项目作者: vcg-uvic

项目描述 :
Simple Python Scheduler
高级语言: Python
项目地址: git://github.com/vcg-uvic/simple-python-scheduler.git
创建时间: 2018-09-04T23:26:38Z
项目社区:https://github.com/vcg-uvic/simple-python-scheduler

开源协议:GNU General Public License v3.0

下载


Simple Python Scheduler

This is simple python scheduler for a multi-user multi-GPU server. As of now,
this scheduler works purely based on trust that all users will use this to run
their scripts. This script is NOT INTENDED for complex environments that
needs security.

Right now, the only thing it can do is allocate GPUs to users on demand, and
kill any processes that are intruding. It will also kill processes that
exceeded the initial lifetime.

Dependancies

  1. flufl.lock
  2. psutil
  3. nvidia-ml-py3

Supported Commands

salloc

Will start an interactive shell with the correct GPU allocated. Closing the
shell will result in releasing the GPU.

srunsched

Run the scheduler.

Planned Commands

sbatch

Will queue the job for execution. First queued object will run. We won’t have
any priority settings or limitations for now. Must define up-time for the job.

squeue

Read and report the current queue.

susage

Report wall time of all users. (later)

Directory to be monitored

Queue will be located at /var/sps/queue

Add queue will be located at /var/sps/addqueue/<user>

Quota for GPU will be located at /var/sps/addqueue/<user>.quota. Will only
have effect when /var/sps/addqueue/<user> exists.

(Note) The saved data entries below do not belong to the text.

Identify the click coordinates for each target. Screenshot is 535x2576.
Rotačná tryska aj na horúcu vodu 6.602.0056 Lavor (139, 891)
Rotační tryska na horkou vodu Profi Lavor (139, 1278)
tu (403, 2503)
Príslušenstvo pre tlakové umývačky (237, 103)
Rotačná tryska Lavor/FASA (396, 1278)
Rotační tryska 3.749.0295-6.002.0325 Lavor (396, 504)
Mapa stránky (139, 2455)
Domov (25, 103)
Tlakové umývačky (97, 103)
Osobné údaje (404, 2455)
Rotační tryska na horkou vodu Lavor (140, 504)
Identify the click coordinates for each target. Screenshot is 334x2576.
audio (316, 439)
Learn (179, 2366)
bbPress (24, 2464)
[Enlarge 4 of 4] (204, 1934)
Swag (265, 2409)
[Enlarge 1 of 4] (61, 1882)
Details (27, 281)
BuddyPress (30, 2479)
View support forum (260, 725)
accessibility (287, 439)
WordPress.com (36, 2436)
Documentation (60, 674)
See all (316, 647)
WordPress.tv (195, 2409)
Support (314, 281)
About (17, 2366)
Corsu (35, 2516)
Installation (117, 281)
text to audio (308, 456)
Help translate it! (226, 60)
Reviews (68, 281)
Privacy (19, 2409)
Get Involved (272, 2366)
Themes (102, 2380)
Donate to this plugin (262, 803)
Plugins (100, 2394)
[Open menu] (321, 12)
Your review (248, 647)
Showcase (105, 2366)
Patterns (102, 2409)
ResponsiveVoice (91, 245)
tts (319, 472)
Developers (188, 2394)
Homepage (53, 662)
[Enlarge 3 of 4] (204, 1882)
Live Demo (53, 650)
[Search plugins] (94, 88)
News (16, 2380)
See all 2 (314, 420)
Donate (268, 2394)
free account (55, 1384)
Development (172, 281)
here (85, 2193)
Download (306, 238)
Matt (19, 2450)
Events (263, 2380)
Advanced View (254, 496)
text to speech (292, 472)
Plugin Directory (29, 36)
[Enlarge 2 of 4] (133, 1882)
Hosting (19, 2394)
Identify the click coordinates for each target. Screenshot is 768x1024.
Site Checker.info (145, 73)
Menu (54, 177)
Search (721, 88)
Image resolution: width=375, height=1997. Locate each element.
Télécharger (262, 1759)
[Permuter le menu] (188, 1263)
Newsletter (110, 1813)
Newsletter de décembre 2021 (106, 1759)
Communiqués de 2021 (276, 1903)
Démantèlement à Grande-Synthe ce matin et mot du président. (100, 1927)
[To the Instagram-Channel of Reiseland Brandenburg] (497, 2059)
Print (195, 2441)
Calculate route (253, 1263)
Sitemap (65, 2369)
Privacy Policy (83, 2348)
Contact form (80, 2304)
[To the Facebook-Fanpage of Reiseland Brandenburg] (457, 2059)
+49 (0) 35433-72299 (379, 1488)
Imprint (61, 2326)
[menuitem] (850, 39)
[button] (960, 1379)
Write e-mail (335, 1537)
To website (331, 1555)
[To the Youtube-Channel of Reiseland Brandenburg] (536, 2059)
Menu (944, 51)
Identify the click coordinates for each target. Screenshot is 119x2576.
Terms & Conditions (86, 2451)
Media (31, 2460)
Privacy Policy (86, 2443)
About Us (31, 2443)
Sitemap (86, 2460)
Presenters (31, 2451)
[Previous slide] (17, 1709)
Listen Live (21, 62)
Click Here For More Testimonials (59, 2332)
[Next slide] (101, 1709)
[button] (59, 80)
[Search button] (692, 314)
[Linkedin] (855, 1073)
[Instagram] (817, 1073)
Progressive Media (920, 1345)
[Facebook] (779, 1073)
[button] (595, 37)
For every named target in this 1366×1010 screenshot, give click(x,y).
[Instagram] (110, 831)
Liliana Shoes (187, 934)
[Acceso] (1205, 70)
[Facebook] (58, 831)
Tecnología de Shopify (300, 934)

Current job at GPU will be at /var/sps/gpu/X

Job file

Jobs will be named

<time>-<user>-<type>-<pid>.job

and the corresponding shell environment for the batch job

<time>-<user>-<type>-<pid>.env

Time will be from Python module time.time().

pid will be the pid of the
job submitter.

type will be either salloc or sbatch.

All job files and env files are in json format.

TODO

  • All variables and functions are now contained in a single file for each
    instance. Structure this better.

Known Vulnerabilities

  • The lock file can arbitrarilly be deleted.